* _SHORT EXERCISE_: Please rewrite the entries below as a numbered list, one line per item, with blank lines dropped and the pictures left out.

>> start

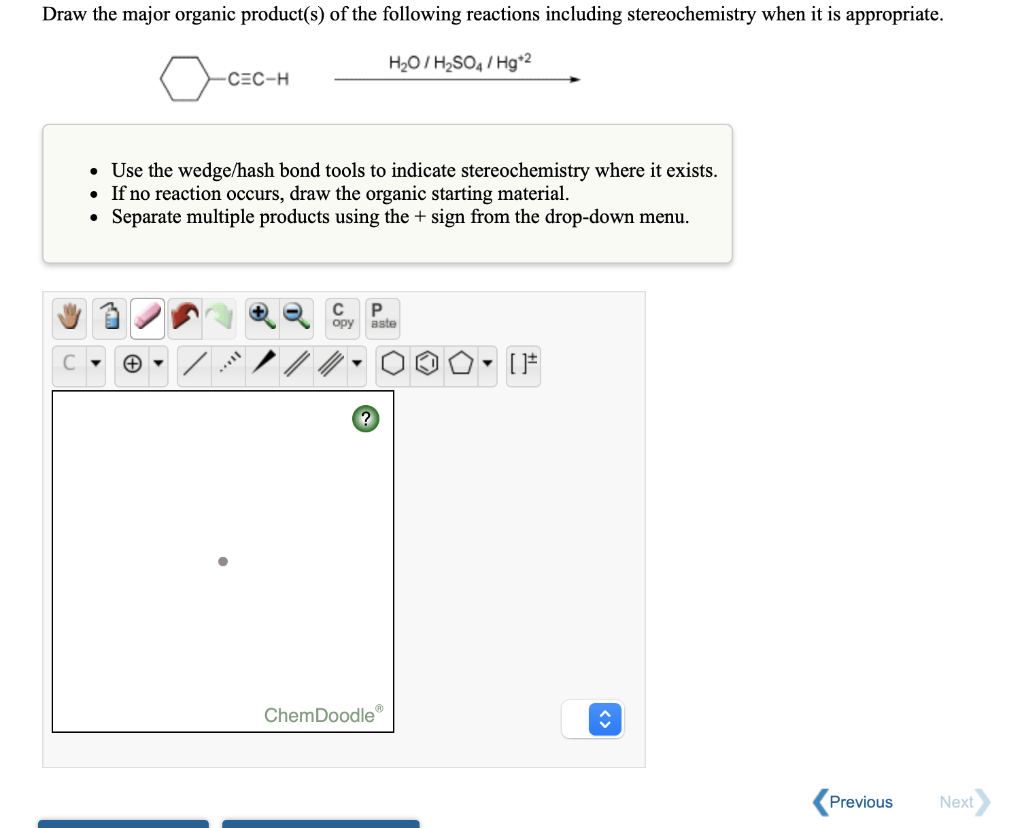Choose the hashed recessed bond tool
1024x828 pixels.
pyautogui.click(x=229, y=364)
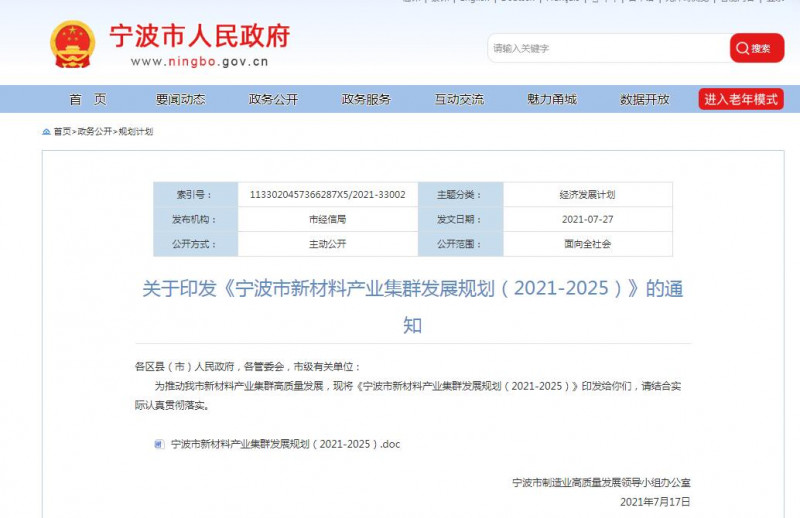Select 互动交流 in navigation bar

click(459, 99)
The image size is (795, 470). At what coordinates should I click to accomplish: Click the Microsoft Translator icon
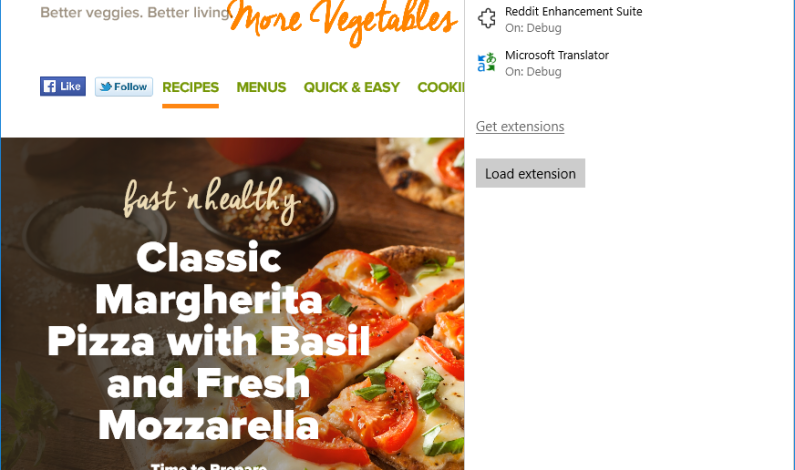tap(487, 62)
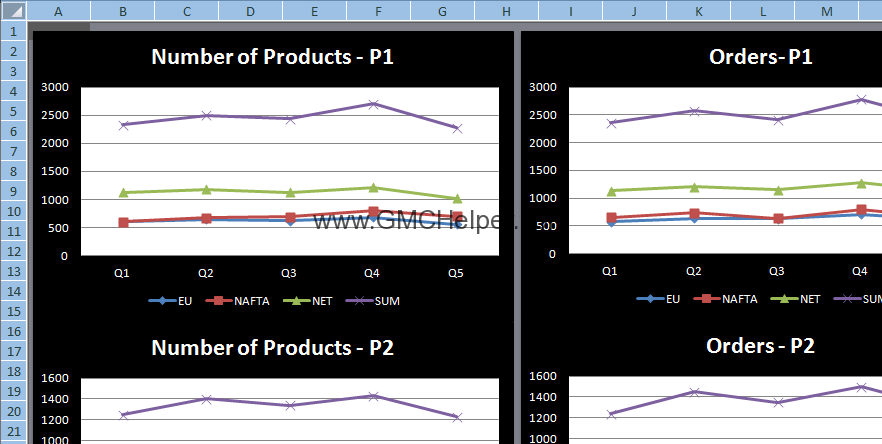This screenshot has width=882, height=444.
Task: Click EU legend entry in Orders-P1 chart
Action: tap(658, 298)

>> end

* _RESULT_:
1. Choose the hashed recessed bond tool
2. 1024x828 pixels.
3. pyautogui.click(x=229, y=364)
4. Select 互动交流 in navigation bar
5. click(459, 99)
6. The image size is (795, 470). At what coordinates should I click to accomplish: Click the Microsoft Translator icon
7. tap(487, 62)
8. This screenshot has width=882, height=444.
9. Task: Click EU legend entry in Orders-P1 chart
10. Action: tap(658, 298)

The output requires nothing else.